Age is one of the most critical factors in considering whether a woman might be a good candidate for IVF. On one hand, for women “under 35 or even 38, the odds are about 50/50 that you’ll get pregnant” utilizing IVF, Toner says — a statistic that defies the common misperception that IVF is only successful “about 20 to 30 percent of the time.” On the other hand, he says, “women in their 40s think IVF works really well — and IVF works, but it may not be quite as easy as they thought. If they switch gears to donor eggs, it might work better.”

Weight

While not all women who are underweight or overweight will find they have difficulty conceiving, the American Society for Reproductive Medicine (ASRM) says that having “a BMI of 18.5 or less (underweight) may cause irregular menstrual cycles and may cause ovulation (release of an egg from the ovaries) to stop.” Furthermore, many weight-related issues might indicate a larger underlying diagnosis such as polycystic ovarian syndrome (PCOS), diabetes, or a thyroid disorder — all of which can impact a woman’s fertility. It’s also important to note that obese women have lower IVF success rates and have a higher rate of miscarriage.

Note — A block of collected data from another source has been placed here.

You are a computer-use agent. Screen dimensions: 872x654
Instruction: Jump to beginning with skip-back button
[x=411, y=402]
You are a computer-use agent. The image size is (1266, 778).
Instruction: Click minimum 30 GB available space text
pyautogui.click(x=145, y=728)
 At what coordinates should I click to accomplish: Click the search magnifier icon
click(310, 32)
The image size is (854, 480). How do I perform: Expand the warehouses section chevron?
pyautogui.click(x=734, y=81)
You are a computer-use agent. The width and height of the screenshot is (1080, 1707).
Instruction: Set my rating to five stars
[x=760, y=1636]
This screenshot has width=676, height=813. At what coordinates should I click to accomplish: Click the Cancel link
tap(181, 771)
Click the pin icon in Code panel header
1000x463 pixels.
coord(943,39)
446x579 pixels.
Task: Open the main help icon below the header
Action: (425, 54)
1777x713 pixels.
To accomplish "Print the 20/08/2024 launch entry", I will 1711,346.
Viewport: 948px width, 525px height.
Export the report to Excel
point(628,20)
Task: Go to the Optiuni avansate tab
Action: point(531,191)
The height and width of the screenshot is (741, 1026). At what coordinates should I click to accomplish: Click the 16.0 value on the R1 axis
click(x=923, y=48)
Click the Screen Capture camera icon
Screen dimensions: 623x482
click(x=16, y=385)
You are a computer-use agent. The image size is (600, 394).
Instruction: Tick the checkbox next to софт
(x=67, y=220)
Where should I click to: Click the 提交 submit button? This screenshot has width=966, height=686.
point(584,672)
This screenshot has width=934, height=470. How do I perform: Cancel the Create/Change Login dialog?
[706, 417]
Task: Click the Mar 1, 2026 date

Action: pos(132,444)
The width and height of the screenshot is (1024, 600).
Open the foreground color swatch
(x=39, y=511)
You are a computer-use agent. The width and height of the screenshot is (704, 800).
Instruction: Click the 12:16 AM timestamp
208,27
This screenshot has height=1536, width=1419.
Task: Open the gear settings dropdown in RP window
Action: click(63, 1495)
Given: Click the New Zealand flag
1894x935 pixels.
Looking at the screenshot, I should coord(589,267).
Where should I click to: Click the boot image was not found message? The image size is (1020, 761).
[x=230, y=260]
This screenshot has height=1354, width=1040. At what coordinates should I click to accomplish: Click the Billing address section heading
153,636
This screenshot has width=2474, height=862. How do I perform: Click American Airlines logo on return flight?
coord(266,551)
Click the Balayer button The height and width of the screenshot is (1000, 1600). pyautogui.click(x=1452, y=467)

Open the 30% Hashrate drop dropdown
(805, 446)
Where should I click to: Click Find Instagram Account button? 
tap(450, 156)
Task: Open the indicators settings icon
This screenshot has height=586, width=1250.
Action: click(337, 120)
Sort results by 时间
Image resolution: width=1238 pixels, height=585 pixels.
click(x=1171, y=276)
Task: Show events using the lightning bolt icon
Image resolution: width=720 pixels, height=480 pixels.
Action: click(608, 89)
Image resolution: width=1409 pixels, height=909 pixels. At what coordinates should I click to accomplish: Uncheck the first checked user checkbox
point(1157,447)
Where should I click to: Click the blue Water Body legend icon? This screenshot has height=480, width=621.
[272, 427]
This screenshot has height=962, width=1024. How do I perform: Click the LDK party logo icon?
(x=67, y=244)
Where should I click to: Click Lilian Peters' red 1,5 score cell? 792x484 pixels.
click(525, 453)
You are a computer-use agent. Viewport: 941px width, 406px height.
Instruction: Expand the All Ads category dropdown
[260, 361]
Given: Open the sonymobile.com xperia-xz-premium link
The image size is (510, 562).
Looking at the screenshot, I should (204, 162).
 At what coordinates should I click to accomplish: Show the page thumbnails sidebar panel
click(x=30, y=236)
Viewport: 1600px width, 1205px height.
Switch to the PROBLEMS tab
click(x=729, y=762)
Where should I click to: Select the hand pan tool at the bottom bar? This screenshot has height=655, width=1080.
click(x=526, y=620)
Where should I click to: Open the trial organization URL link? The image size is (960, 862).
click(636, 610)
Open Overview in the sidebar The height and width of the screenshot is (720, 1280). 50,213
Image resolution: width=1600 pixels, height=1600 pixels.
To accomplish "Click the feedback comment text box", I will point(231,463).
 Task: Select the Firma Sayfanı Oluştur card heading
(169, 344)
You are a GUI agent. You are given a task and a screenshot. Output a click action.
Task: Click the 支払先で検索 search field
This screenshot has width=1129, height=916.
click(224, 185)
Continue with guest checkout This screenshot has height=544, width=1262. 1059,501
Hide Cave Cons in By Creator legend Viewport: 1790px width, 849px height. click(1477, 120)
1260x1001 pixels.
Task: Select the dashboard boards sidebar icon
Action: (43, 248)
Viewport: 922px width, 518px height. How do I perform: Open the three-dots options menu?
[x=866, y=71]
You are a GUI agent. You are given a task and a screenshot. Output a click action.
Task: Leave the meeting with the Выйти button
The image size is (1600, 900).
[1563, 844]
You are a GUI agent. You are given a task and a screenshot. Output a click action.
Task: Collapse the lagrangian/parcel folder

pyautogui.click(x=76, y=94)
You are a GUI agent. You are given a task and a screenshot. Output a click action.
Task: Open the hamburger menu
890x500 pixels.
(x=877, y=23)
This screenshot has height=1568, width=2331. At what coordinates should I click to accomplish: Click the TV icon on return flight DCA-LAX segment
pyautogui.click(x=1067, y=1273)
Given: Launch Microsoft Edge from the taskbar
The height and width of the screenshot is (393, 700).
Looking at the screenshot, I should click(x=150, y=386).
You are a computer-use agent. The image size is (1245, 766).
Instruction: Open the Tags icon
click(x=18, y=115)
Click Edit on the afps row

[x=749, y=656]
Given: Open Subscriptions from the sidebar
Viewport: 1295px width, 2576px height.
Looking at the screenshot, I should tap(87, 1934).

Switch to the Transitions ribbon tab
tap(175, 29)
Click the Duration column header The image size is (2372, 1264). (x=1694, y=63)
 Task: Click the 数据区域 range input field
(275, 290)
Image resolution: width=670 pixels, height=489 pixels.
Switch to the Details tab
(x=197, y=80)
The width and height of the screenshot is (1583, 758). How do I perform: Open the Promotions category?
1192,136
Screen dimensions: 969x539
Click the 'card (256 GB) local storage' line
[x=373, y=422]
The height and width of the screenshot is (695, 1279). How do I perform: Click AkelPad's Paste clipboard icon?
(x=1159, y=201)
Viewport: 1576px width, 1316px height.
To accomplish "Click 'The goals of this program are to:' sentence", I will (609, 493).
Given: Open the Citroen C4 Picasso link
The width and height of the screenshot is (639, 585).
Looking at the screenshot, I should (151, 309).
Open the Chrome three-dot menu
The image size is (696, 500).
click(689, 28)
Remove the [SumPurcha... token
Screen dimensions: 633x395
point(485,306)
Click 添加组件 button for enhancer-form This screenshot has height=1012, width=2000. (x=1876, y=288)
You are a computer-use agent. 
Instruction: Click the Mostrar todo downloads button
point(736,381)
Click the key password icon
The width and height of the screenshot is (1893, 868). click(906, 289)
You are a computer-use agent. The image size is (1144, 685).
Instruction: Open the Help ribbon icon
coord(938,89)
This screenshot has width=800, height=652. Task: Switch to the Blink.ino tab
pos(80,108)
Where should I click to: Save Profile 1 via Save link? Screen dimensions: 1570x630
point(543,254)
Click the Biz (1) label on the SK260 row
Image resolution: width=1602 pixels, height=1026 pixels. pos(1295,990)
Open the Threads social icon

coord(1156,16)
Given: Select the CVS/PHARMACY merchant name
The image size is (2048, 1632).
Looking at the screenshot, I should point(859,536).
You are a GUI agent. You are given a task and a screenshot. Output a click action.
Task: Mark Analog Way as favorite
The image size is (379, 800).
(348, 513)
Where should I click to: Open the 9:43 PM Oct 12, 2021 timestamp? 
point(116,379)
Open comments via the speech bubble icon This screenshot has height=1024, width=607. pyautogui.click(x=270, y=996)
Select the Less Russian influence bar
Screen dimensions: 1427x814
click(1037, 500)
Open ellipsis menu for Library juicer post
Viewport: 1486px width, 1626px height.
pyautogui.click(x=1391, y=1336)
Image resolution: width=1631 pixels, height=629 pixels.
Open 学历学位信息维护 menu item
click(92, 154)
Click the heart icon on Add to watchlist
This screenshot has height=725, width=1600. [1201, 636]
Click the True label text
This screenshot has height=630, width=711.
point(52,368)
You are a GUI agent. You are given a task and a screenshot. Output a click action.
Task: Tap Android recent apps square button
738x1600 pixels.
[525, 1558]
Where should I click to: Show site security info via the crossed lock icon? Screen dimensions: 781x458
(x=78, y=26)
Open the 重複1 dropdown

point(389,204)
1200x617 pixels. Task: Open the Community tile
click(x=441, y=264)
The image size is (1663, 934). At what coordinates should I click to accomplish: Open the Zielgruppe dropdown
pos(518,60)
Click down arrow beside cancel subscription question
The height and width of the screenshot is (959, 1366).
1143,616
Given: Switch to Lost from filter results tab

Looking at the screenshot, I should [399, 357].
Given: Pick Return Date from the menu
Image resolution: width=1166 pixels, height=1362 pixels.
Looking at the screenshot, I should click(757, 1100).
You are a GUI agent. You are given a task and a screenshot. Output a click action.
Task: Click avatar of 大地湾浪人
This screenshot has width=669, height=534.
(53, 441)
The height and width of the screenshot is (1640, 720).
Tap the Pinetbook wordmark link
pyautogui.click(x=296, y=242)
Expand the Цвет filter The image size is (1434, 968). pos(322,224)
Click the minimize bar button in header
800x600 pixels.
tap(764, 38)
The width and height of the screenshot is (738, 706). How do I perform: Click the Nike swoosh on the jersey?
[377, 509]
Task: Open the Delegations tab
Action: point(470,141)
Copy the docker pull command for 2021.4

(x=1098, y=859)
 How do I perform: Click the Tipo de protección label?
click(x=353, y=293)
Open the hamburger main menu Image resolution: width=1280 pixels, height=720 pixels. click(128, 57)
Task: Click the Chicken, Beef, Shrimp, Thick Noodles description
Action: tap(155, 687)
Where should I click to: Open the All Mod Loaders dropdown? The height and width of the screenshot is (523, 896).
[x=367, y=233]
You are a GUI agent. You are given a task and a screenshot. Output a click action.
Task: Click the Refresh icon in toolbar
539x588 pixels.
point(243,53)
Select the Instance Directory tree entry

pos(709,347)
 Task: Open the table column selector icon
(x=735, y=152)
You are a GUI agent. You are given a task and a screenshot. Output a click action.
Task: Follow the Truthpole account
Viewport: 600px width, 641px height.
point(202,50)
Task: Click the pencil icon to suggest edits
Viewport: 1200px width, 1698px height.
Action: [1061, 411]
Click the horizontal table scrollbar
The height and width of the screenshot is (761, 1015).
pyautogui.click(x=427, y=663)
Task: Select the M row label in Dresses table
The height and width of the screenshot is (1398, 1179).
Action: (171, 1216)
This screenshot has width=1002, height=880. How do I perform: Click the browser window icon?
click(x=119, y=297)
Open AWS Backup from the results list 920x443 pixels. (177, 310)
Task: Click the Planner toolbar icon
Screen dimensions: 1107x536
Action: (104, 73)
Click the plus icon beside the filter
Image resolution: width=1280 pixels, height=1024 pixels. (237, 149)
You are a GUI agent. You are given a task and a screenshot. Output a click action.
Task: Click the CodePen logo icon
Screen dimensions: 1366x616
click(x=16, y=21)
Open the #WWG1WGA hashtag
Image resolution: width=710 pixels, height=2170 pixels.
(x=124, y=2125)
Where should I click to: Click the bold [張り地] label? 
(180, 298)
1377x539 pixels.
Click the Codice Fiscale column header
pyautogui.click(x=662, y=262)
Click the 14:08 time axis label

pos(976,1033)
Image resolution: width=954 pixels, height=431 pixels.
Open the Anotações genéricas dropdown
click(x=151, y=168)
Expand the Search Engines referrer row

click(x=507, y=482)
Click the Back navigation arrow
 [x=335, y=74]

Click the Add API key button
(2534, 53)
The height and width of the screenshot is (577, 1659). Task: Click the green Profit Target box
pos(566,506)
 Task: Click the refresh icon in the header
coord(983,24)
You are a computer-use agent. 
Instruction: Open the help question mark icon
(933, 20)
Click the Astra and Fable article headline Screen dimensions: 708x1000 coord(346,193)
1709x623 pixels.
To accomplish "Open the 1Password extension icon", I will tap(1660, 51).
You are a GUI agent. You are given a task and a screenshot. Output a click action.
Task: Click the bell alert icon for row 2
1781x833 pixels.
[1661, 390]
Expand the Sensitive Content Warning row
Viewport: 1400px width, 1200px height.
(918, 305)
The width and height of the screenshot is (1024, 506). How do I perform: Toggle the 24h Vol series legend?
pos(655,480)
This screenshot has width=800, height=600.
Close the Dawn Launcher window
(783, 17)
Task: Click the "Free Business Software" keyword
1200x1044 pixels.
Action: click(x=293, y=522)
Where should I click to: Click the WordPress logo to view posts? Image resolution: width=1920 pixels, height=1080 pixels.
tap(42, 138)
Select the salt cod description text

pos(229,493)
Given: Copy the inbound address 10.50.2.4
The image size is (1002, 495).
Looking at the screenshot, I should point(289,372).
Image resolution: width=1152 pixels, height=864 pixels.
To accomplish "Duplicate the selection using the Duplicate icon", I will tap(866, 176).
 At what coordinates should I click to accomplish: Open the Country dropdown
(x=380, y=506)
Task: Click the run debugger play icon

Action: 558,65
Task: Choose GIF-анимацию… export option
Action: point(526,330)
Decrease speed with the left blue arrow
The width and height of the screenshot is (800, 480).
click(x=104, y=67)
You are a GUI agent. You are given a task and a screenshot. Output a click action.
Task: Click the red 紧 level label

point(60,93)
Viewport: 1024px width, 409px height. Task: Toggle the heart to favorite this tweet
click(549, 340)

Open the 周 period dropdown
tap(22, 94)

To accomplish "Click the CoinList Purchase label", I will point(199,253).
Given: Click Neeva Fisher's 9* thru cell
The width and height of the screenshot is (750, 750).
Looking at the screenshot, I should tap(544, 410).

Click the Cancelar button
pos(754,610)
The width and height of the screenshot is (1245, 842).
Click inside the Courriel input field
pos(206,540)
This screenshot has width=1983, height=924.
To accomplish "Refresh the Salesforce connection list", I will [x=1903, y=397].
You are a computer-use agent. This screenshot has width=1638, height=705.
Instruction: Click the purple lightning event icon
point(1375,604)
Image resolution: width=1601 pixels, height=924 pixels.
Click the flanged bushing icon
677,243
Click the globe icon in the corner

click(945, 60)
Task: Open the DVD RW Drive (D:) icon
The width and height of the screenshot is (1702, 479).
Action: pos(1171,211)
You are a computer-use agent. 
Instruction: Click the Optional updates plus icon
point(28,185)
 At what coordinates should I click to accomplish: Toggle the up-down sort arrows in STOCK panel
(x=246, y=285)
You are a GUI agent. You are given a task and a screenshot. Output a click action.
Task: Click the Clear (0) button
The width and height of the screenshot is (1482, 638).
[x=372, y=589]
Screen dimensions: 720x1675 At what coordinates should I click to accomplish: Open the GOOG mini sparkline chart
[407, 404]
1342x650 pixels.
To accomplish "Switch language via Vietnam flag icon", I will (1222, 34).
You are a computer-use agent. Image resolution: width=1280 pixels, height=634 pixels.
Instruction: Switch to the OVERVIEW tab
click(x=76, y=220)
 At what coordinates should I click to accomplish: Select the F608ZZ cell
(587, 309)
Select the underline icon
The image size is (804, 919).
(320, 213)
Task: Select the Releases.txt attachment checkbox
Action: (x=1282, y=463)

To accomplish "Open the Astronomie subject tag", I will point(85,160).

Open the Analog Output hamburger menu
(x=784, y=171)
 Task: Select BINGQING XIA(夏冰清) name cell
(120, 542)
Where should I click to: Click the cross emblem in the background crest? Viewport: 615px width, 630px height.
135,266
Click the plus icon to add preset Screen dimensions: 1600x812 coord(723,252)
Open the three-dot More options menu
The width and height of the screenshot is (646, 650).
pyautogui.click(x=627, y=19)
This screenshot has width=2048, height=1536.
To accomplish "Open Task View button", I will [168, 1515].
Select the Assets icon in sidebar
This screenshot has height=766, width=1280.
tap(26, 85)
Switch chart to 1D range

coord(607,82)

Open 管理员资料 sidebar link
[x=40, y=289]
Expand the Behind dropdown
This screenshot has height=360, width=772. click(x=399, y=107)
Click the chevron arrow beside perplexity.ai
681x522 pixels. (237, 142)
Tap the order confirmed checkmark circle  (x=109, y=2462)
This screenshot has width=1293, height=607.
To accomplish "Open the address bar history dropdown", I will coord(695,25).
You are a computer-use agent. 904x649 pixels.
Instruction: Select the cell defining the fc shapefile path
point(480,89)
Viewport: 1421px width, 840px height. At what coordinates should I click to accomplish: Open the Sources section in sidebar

Number of Embryos Transferred

Toner notes that while IVF treatment resulting in triplets and quadruplets has all but been eliminated in the field, twin rates are still a frequent outcome. And while twins might make potential parents think of coordinating outfits and jogs with double-strollers, Toner emphasizes that there are “serious risks” associated with twin pregnancies and birth, including “four times higher instances of cerebral palsy, language delays, and learning disabilities — all things kids won’t ever grow out of,” he says.

Prior Pregnancies

A woman who is able to become pregnant but may miscarry before she can carry a pregnancy to term may find herself with a different kind of infertility diagnosis and odds of success with IVF, than a woman who has not been able to conceive in the past. According to Resolve, the National Infertility Association, “infertility is defined as 2 or more consecutive miscarriages.” Resolve recommends that those who experience multiple losses should have additional testing done to further investigate hormone levels, potential structural abnormalities of the uterus, the thickness and health of the uterine lining, and potential chromosomal issues such as aneuploidy, translocation, and inversion. These are all conditions that yield embryos that are less than chromosomally complete and chromosomally sound, and can lead to miscarriage or serious health problems for a potential child. Conversely, it should be taken into account if a woman previously has been able to successfully conceive and sustain a pregnancy through a live birth.

Infertility Diagnosis

There are many circumstances that might lead a patient to IVF. For most who find themselves seeking the care of a fertility specialist, “they’ve been trying on their own and nothing else has worked,” Toner says. “In those circumstances, usually, if their initial evaluation doesn’t find anything too dramatic, we try simple things like Clomid [an ovulation-inducing drug] or insemination.”

IVF is typically reserved for those who are carriers for a genetic disorder — “that way, we can screen the embryos so that we’re not putting back ones that have huge disabilities,” he notes — or for partners where the male has a low sperm count or the female has blocked fallopian tubes. Should an individual with a diagnosis like PCOS or an ovulatory disorder fail to achieve pregnancy through less invasive means, chances of success with IVF are relatively high, as the procedure can “work around” the diagnosis by retrieving eggs, creating embryos, and then transferring these embryos into an otherwise healthy uterus.